BEGIN Data section
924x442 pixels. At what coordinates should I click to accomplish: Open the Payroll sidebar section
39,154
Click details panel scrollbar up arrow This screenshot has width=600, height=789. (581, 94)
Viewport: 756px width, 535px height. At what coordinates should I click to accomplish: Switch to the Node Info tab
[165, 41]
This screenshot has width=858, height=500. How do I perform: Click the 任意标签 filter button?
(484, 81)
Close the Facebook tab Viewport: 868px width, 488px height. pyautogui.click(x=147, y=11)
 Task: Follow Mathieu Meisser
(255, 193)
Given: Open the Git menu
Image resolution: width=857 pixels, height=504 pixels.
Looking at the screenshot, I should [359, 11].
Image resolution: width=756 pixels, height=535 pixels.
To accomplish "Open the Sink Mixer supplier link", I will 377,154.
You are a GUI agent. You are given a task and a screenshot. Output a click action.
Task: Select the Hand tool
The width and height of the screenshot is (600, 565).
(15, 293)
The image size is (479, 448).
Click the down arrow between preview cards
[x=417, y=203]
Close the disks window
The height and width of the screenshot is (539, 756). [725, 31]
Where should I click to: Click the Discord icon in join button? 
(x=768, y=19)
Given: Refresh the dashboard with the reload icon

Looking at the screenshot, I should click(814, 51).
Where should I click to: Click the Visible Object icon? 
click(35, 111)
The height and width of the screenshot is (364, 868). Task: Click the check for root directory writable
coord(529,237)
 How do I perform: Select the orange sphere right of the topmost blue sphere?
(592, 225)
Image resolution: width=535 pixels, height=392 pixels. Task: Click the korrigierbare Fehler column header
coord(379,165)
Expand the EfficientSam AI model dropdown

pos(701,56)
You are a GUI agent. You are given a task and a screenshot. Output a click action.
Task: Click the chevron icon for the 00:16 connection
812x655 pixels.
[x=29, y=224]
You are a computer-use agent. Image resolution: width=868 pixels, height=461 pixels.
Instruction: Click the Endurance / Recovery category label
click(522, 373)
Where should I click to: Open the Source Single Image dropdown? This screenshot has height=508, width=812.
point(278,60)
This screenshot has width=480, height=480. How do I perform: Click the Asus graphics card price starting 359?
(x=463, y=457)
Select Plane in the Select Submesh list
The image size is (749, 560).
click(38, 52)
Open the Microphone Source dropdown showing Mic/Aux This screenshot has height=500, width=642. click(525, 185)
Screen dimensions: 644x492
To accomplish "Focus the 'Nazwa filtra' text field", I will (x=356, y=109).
END Data section
Each line that contains the string "will" should be copied from the data above.

• Finished task:
To accomplish "Open the Sink Mixer supplier link", I will 377,154.
To accomplish "Focus the 'Nazwa filtra' text field", I will (x=356, y=109).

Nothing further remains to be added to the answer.